There are also rules about resource reservation:

No Concurrent Transactions: It is not possible to start two transactions concurrently on the same store. Two transactions that may end up updating the same piece of data are always mutually exclusive (an update propagation following references is taken into account for this rule). The start of a new transaction always denotes the beginning of a new Epoch.
Disjoint Stores: The datastore supports concurrent transactions on disjoint stores. Disjoint stores are stores that do not reference each other (directly or following a path of references).

Managing Transaction and Query Thread Pools

The Atoti engine is heavily multithreaded to get as much performance as possible from multicore architectures. Data loading, compression, aggregation, querying are each performed within their multithreaded pipelines.
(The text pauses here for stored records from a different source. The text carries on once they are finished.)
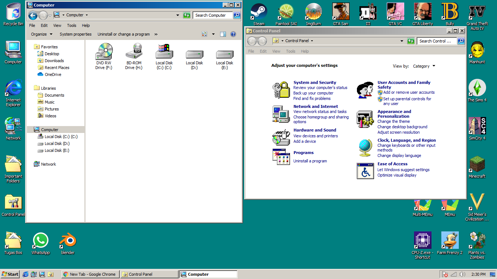497x279 pixels.
Task: Toggle the preview pane icon in Computer window
Action: click(x=223, y=34)
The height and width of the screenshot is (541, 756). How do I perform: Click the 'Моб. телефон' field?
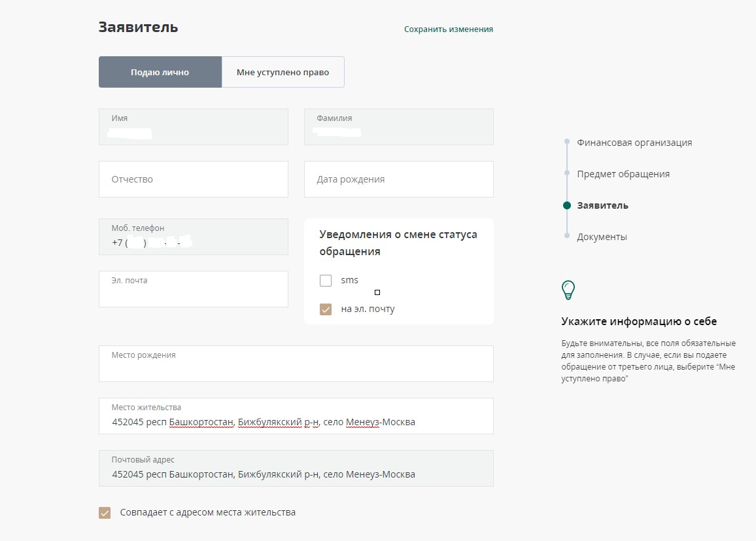[193, 237]
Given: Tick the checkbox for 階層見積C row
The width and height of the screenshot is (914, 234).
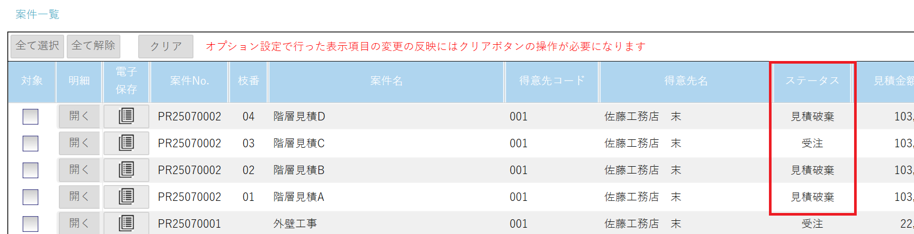Looking at the screenshot, I should tap(30, 143).
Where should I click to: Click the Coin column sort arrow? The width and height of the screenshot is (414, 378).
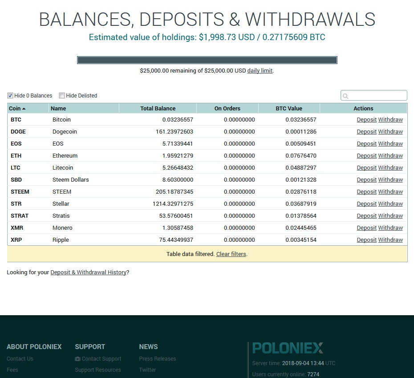click(x=24, y=109)
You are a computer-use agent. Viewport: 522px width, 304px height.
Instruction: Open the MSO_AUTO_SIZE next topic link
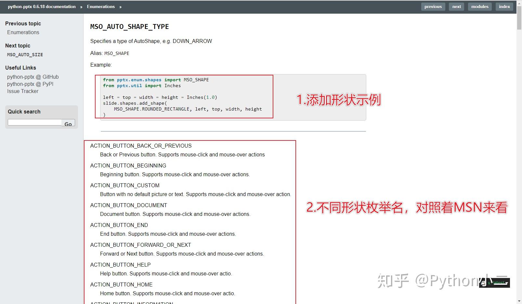(x=25, y=55)
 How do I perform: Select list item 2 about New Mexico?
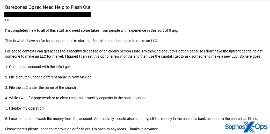click(48, 77)
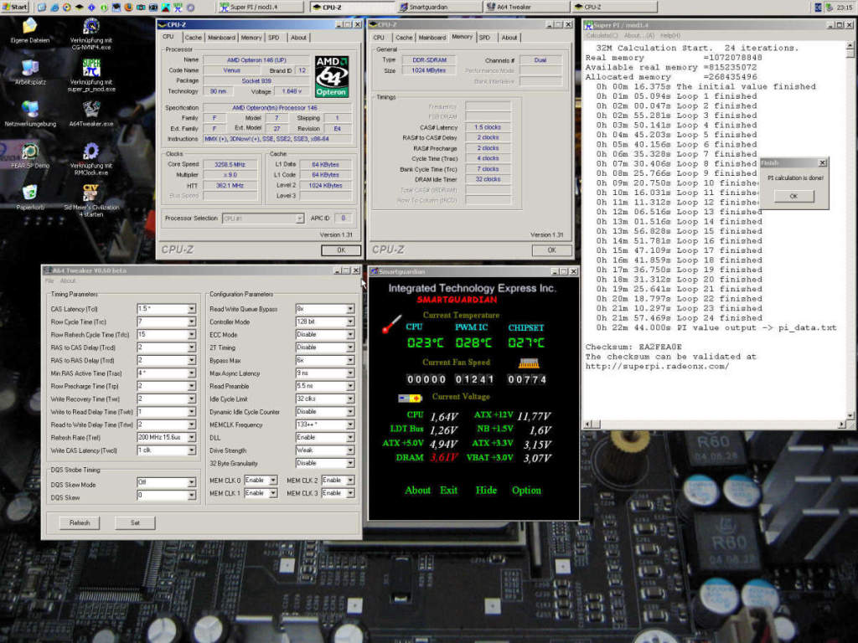858x643 pixels.
Task: Open the FEAR SP Demo icon
Action: coord(30,155)
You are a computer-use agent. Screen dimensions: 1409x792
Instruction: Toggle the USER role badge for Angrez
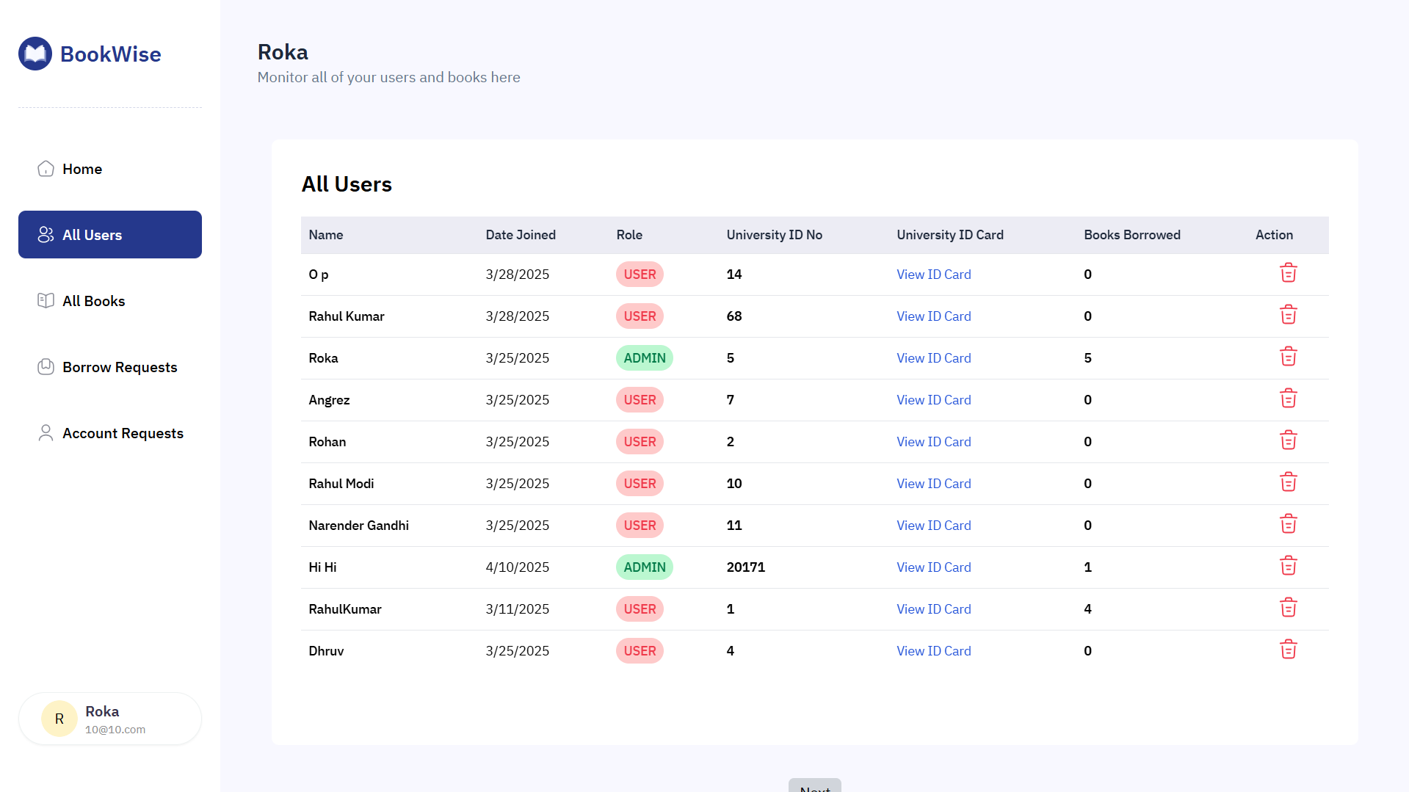(639, 399)
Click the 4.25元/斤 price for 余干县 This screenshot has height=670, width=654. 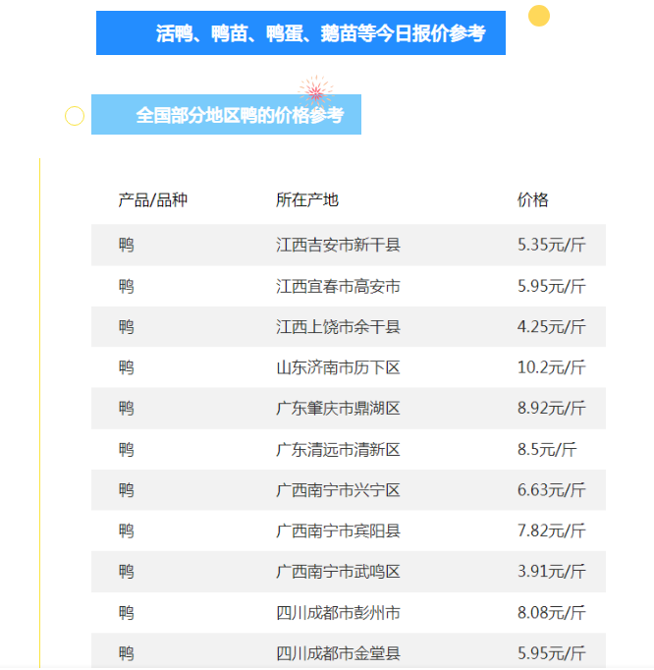(x=551, y=327)
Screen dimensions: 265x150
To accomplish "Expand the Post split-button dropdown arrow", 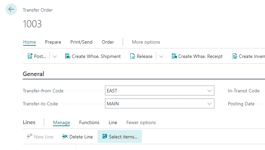I will pyautogui.click(x=55, y=56).
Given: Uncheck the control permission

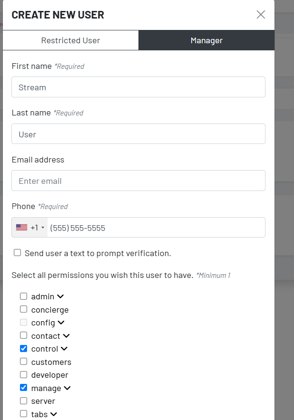Looking at the screenshot, I should 23,348.
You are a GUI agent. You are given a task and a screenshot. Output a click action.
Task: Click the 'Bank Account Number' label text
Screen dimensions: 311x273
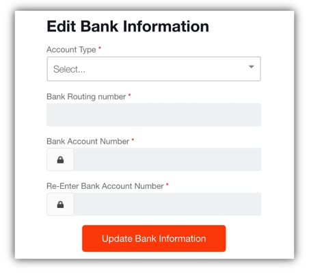tap(88, 141)
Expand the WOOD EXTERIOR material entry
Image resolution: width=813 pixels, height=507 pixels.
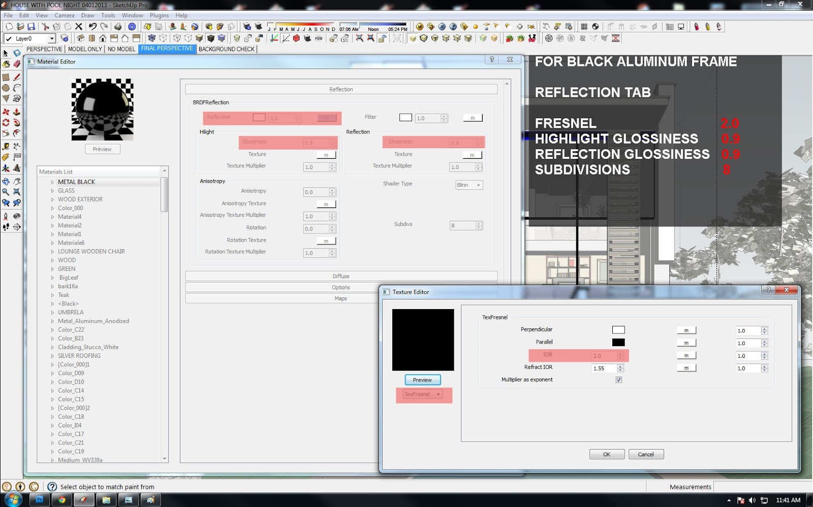point(52,199)
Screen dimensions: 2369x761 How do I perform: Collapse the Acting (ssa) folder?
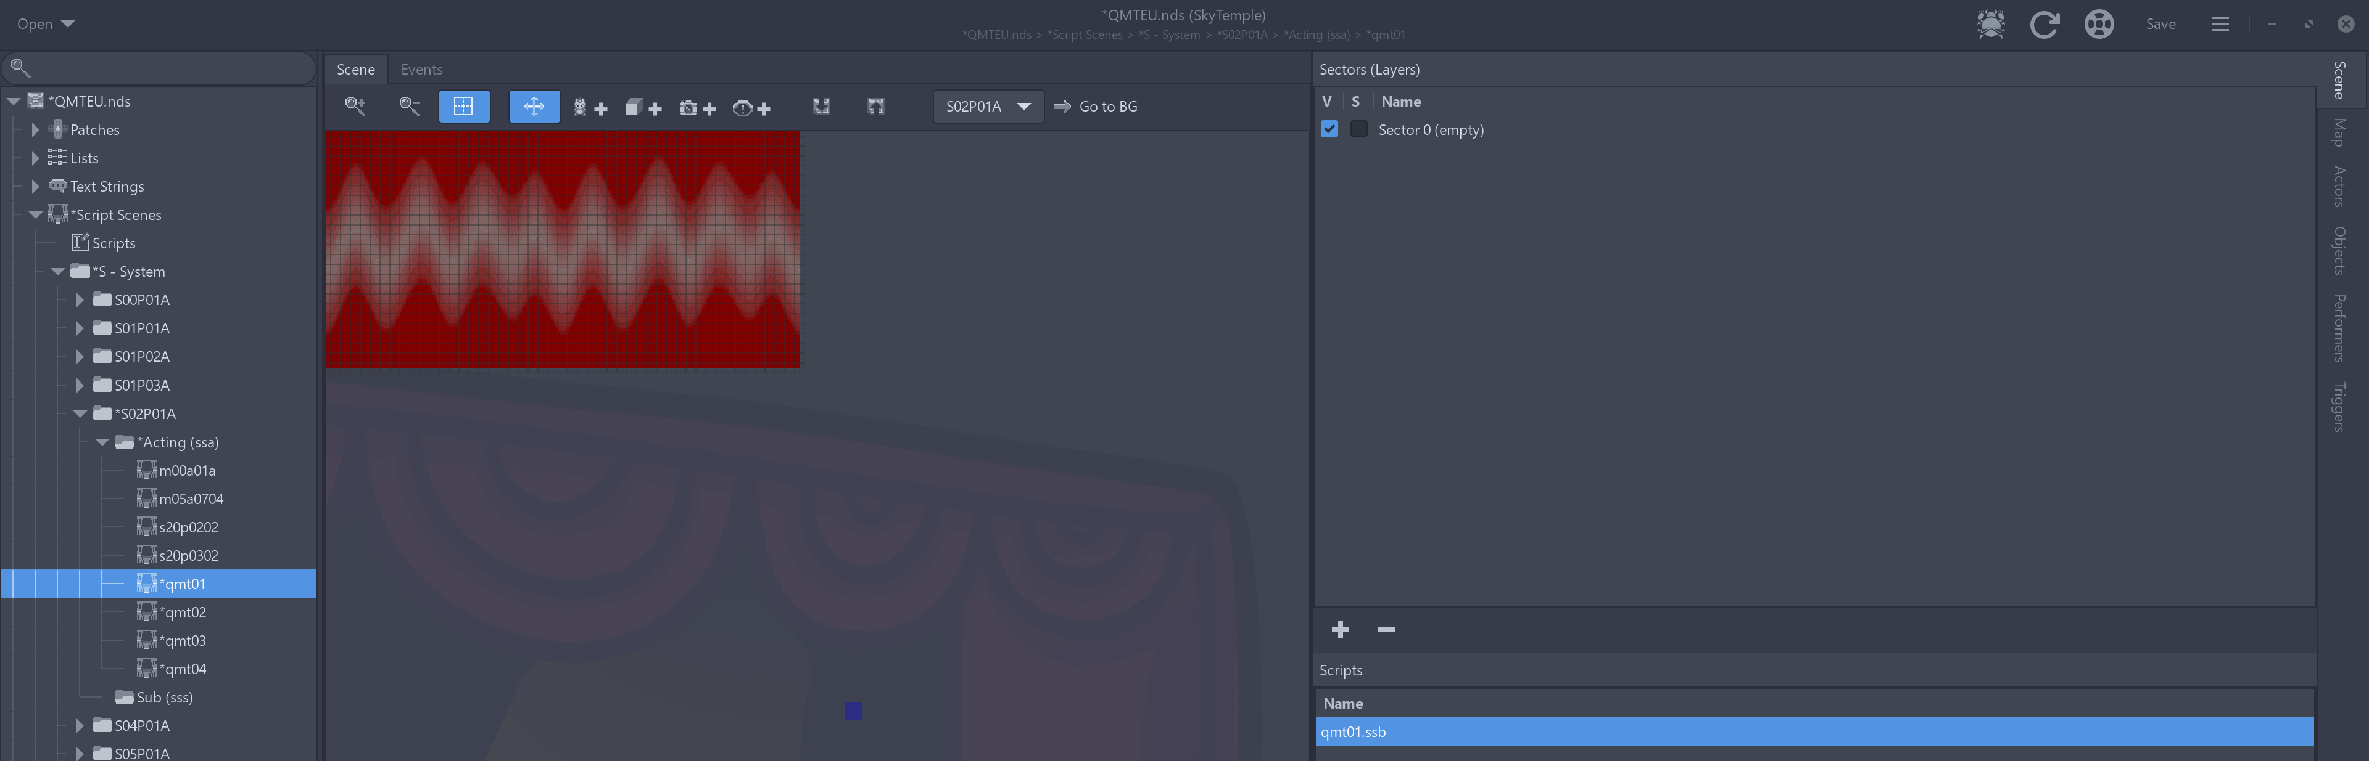102,442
There are two distinct thread pools that manage threads:

the Transaction Thread Pool, and
the Query Thread Pool.

Atoti Server uses a special fork/join thread pool implementation that supports work stealing of tasks among worker threads, maximizing the usage of the threads in the pools, and allowing divide & conquer multithreaded algorithms. For more details on the implementation and internal working of the ForkJoinPool see its documentation. The threads in the transaction thread pool are used to feed data into Atoti and in the Datastore, handling data classification, compression, aggregation, dictionarization, indexing, and so on. When the additions and removals of a transaction would trigger some updates on registered continuous queries in Atoti Server, those continuous queries are also processed within the transaction pool. The threads in the query thread pool are used to execute all kinds of queries in Atoti (MDX queries, GetAggregates queries, Drillthrough queries) and in the Datastore. When multiple queries are sent concurrently to an Atoti application, they are processed in parallel on as many threads as possible. But the Atoti query engine also implements deep intra-query parallelism and large queries are executed faster in parallel on multiple threads. By default, an Atoti Server deployment allocates exactly one transaction thread pool and one query thread pool per NUMA node, and the size of each pool is equal to the number of cores on each node. Thus, if your machine has 64 cores with no NUMA architecture, there is one transaction pool with 64 worker threads, and one query pool with also 64 worker threads. Those two pools are shared among all Atoti Managers, Schemas, Cubes, Stores, and so on, that run in the JVM. The size of those two pools can be configured with the pool size property (see Properties in Atoti Server). If your machine has a NUMA architecture, more details can be found in the NUMA Optimization documentation.